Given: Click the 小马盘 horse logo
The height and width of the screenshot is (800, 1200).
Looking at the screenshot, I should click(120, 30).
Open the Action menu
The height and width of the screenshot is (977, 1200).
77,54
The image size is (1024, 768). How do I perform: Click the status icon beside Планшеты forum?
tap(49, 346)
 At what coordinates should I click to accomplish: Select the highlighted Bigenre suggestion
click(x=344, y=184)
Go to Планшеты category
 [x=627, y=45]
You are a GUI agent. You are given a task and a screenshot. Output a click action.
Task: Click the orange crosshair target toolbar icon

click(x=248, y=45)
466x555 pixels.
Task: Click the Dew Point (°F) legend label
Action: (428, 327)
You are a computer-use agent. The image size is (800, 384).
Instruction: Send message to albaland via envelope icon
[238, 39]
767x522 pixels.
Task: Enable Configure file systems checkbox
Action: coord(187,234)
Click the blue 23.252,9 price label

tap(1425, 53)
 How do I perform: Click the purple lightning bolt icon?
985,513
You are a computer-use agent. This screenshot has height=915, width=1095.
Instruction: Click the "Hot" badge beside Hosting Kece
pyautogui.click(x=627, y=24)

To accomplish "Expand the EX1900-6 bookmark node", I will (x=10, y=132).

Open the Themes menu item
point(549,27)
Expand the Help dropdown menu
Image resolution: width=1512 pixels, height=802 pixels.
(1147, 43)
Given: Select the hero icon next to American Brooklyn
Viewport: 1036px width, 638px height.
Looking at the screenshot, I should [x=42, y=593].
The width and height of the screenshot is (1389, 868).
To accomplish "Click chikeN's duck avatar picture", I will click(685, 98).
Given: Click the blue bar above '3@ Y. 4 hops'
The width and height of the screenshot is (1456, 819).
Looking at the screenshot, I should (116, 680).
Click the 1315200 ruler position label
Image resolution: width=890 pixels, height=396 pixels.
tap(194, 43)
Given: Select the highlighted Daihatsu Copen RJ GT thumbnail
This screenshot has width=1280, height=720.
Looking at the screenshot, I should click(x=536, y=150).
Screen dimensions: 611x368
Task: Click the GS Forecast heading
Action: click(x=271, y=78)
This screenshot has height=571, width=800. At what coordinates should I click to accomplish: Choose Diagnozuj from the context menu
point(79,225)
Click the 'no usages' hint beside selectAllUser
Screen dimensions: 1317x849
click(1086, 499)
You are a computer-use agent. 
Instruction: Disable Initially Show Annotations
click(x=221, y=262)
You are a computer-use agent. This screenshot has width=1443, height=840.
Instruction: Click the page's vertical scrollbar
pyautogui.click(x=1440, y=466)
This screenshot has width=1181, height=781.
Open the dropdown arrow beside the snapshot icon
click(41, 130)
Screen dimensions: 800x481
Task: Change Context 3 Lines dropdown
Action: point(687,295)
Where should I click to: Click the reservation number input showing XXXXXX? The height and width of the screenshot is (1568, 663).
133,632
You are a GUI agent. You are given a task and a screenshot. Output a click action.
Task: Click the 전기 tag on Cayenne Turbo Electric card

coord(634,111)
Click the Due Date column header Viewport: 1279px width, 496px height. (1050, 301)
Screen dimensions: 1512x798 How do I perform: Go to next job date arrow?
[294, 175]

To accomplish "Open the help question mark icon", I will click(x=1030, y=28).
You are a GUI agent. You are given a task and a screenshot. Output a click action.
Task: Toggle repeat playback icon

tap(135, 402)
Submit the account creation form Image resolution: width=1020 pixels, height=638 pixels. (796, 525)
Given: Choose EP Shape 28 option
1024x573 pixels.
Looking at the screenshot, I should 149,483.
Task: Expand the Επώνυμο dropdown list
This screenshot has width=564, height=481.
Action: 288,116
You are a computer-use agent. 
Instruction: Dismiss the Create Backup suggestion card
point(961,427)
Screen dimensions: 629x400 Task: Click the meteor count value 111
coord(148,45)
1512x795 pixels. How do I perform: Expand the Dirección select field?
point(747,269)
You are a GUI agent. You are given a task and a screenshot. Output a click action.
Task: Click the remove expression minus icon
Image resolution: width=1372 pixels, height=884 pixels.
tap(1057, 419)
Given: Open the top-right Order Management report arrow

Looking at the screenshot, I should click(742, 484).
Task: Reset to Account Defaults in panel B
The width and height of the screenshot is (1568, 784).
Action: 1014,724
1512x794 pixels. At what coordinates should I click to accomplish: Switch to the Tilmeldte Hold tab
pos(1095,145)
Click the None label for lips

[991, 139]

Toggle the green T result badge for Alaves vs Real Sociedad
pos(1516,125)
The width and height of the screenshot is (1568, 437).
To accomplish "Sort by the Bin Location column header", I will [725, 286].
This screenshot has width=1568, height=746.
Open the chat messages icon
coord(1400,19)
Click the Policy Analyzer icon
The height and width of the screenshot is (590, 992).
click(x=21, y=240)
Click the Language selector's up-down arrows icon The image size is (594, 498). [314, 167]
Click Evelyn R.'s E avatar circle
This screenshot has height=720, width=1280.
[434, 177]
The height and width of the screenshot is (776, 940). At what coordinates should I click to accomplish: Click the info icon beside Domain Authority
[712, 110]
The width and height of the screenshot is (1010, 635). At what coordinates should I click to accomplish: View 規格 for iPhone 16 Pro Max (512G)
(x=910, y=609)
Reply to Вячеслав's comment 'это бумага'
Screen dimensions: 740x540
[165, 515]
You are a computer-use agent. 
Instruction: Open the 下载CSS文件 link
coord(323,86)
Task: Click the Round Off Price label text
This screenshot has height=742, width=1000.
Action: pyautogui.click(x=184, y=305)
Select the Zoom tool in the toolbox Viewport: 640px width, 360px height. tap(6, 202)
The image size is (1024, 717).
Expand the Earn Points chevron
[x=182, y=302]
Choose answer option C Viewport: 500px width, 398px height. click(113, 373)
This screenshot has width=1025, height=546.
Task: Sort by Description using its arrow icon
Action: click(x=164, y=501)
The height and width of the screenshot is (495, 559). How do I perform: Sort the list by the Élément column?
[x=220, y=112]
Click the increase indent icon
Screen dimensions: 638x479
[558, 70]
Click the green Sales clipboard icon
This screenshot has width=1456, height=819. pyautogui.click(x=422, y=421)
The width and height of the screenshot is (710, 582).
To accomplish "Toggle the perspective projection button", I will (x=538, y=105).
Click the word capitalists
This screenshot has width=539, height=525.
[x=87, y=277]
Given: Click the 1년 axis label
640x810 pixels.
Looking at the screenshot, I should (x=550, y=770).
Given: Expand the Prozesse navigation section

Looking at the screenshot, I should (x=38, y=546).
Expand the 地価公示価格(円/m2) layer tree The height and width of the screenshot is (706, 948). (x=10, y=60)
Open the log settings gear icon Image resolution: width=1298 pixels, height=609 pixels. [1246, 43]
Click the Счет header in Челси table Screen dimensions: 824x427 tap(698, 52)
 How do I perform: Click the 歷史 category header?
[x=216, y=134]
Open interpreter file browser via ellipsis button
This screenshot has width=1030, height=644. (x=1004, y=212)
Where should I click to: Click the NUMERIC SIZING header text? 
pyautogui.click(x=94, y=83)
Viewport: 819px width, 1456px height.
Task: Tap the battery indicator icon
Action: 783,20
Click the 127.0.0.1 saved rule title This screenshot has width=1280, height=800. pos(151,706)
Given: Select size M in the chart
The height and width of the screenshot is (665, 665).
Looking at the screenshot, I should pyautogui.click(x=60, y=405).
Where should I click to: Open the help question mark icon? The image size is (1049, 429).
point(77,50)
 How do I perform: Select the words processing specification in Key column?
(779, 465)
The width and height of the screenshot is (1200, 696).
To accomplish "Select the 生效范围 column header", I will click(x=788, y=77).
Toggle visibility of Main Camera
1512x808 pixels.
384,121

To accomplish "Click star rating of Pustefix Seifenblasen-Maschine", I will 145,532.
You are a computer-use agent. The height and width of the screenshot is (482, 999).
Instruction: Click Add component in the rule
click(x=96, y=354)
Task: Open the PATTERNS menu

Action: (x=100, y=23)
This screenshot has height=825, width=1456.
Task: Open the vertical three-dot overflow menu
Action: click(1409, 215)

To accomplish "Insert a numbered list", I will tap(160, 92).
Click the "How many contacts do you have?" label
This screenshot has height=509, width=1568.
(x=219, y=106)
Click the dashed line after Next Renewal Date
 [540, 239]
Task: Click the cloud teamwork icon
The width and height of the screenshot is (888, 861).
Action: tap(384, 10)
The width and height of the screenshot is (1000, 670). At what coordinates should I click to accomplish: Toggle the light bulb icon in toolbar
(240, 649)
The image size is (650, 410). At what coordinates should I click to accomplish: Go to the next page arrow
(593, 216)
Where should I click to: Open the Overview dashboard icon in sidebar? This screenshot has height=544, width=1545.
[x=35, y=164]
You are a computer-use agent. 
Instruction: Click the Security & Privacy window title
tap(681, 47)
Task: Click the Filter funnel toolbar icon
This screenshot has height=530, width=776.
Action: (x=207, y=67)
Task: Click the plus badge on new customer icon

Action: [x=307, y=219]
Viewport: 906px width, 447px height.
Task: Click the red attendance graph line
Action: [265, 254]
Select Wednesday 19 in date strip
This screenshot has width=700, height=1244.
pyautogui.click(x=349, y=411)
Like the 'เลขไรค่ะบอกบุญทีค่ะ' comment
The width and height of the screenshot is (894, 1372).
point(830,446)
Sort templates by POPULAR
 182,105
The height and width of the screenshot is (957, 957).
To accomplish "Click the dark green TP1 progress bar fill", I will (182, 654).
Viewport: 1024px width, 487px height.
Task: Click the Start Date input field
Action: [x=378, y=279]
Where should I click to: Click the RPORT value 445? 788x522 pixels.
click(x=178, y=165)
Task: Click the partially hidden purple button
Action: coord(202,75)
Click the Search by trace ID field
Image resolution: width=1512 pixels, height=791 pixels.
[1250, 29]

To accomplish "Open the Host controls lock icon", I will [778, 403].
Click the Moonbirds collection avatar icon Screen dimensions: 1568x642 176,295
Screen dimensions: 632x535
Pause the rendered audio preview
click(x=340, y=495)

........

Print, please, the lines from the first line of the material through the line that contains "You are a computer-use agent. The image", exactly as written and with nothing added.

* _OUTPUT OF THE TASK_:
Given: Click the 小马盘 horse logo
The height and width of the screenshot is (800, 1200).
Looking at the screenshot, I should click(120, 30).
Open the Action menu
The height and width of the screenshot is (977, 1200).
77,54
The image size is (1024, 768). How do I perform: Click the status icon beside Планшеты forum?
tap(49, 346)
 At what coordinates should I click to accomplish: Select the highlighted Bigenre suggestion
click(x=344, y=184)
Go to Планшеты category
 [x=627, y=45]
You are a GUI agent. You are given a task and a screenshot. Output a click action.
Task: Click the orange crosshair target toolbar icon

click(x=248, y=45)
466x555 pixels.
Task: Click the Dew Point (°F) legend label
Action: (428, 327)
You are a computer-use agent. The image size is (800, 384).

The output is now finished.